[start of Raw records]
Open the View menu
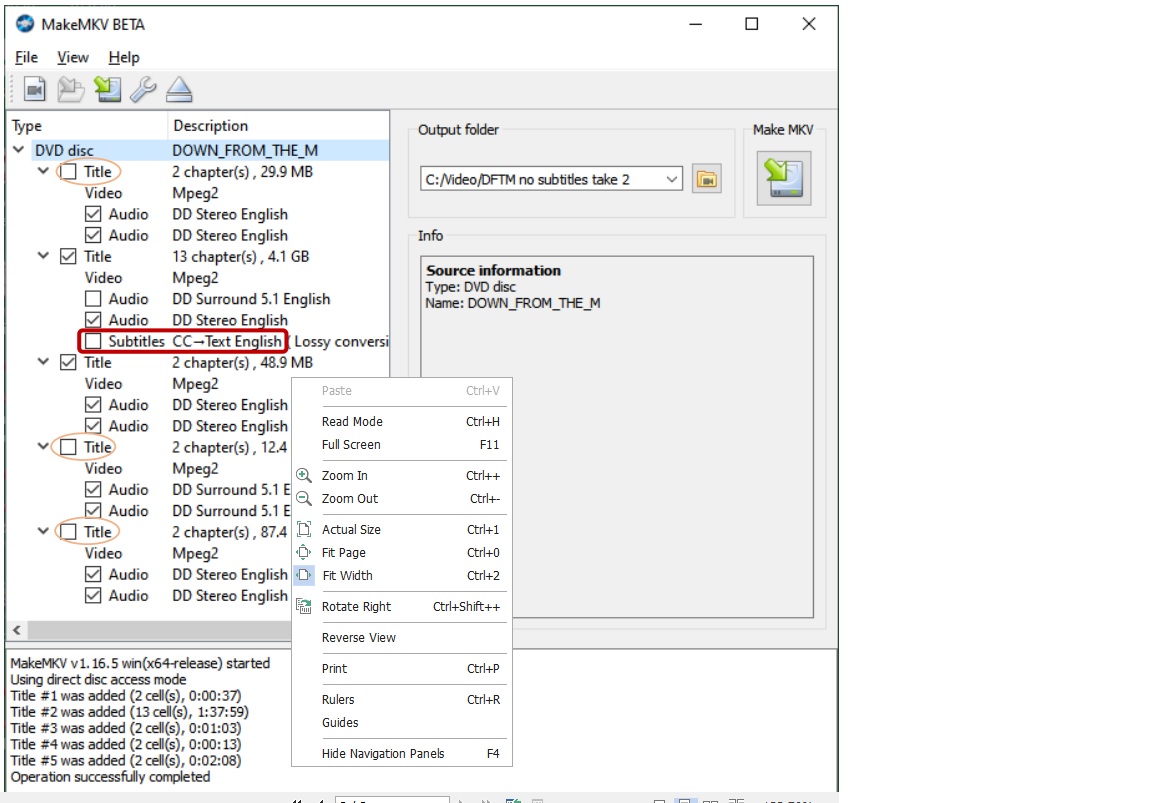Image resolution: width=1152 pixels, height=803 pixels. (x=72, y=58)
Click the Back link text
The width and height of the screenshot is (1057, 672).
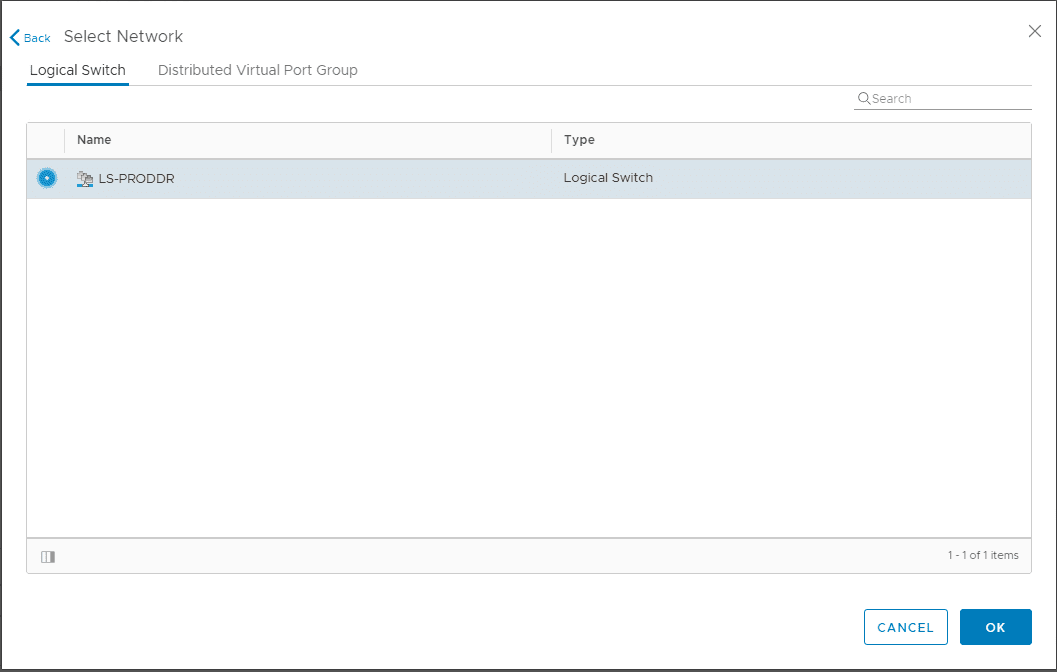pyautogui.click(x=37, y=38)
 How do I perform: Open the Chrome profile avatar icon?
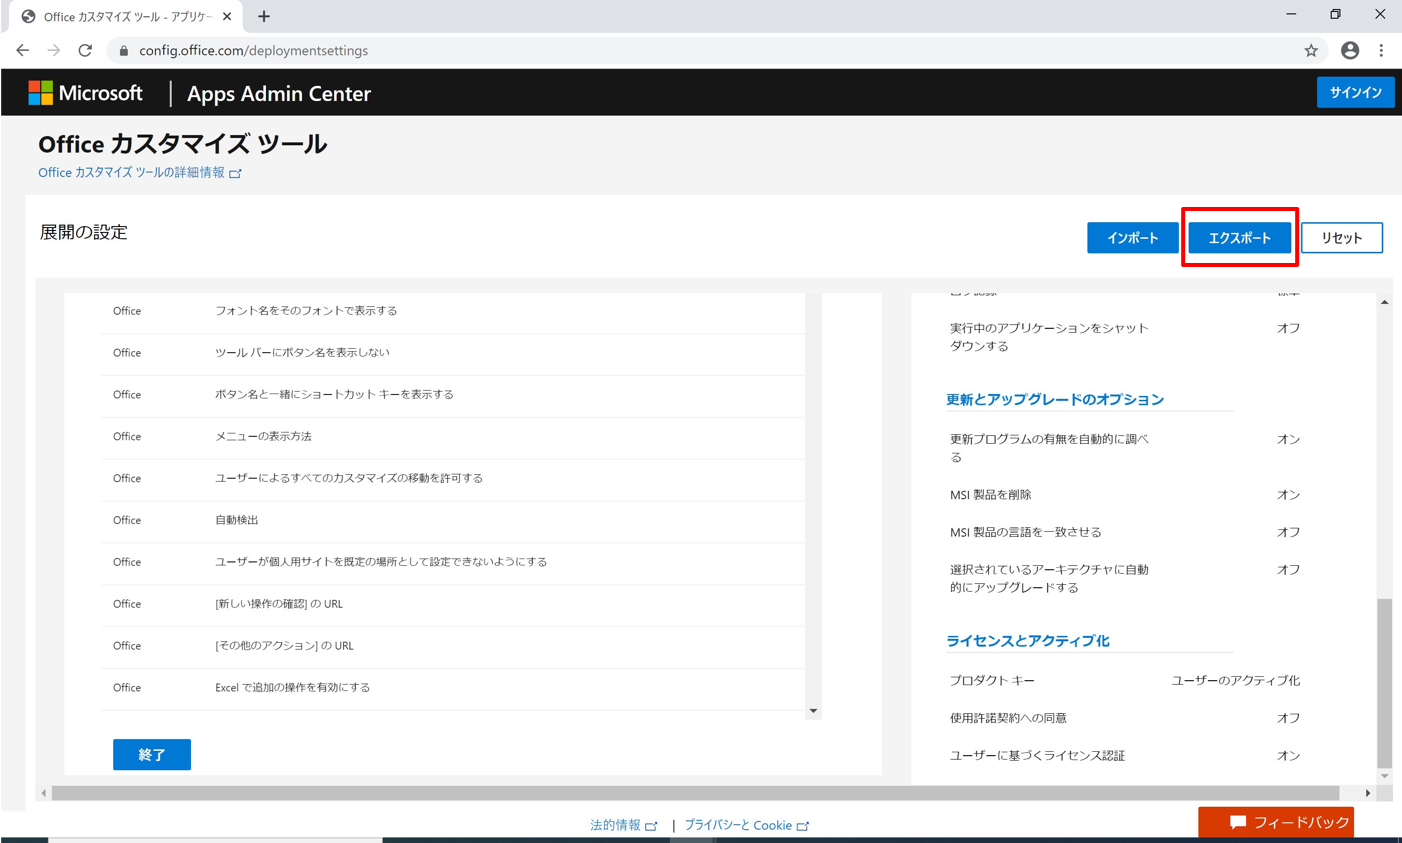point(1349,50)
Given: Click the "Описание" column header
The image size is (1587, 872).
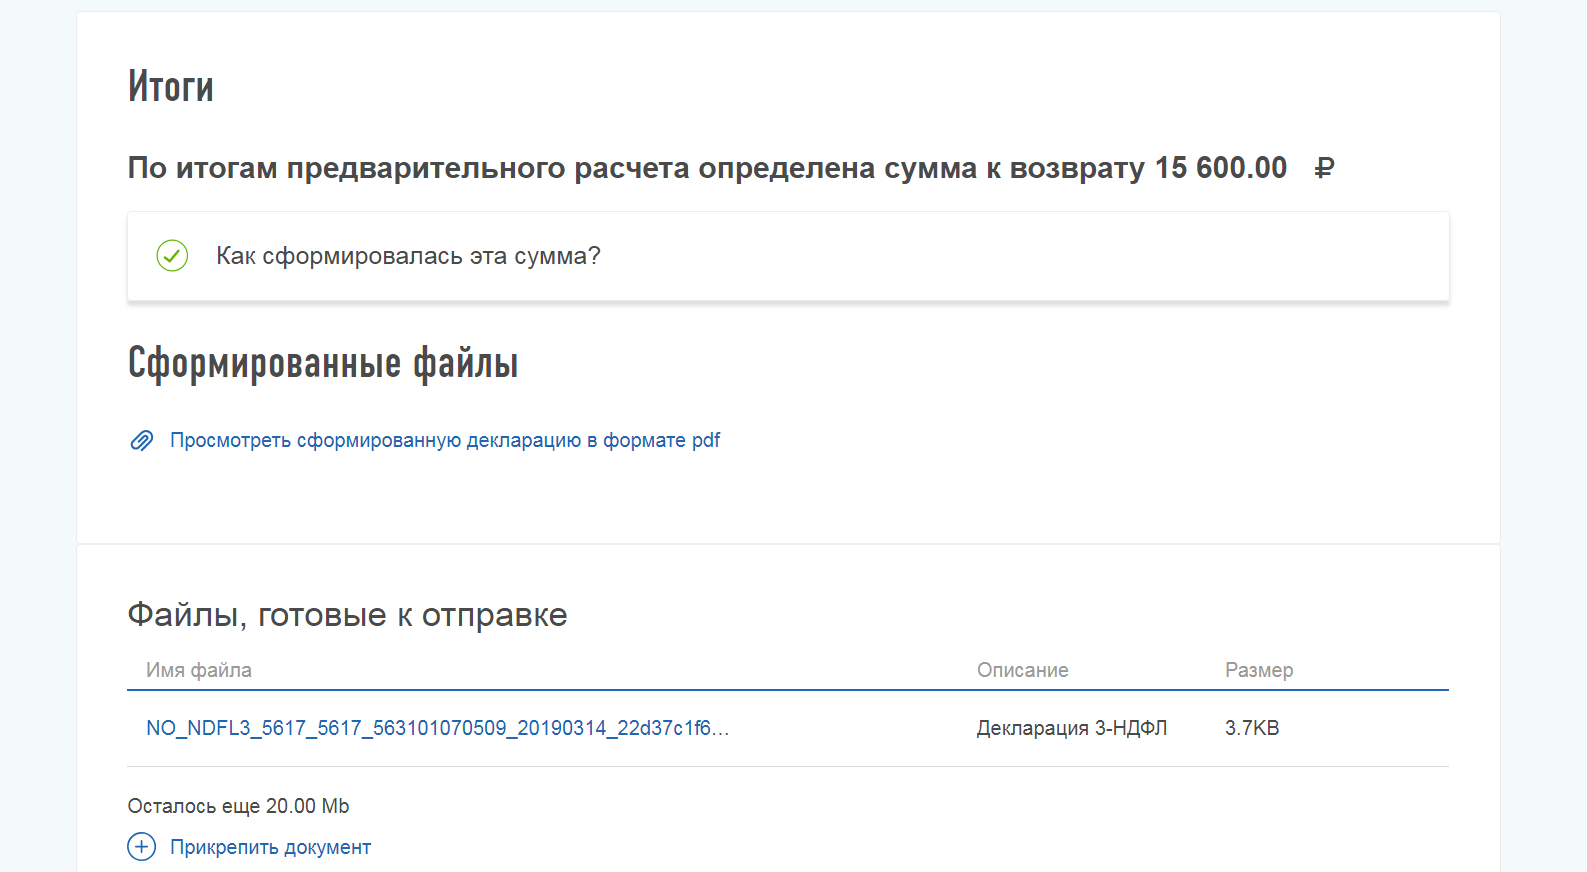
[end of Raw records]
Exercise description
Copy the lines above word for word, leaving out the pictures.

Correct response
Open the View menu
Image resolution: width=1152 pixels, height=803 pixels. (x=72, y=58)
Click the Back link text
The width and height of the screenshot is (1057, 672).
pyautogui.click(x=37, y=38)
 How do I perform: Open the Chrome profile avatar icon?
point(1349,50)
Given: Click the "Описание" column header
The image size is (1587, 872).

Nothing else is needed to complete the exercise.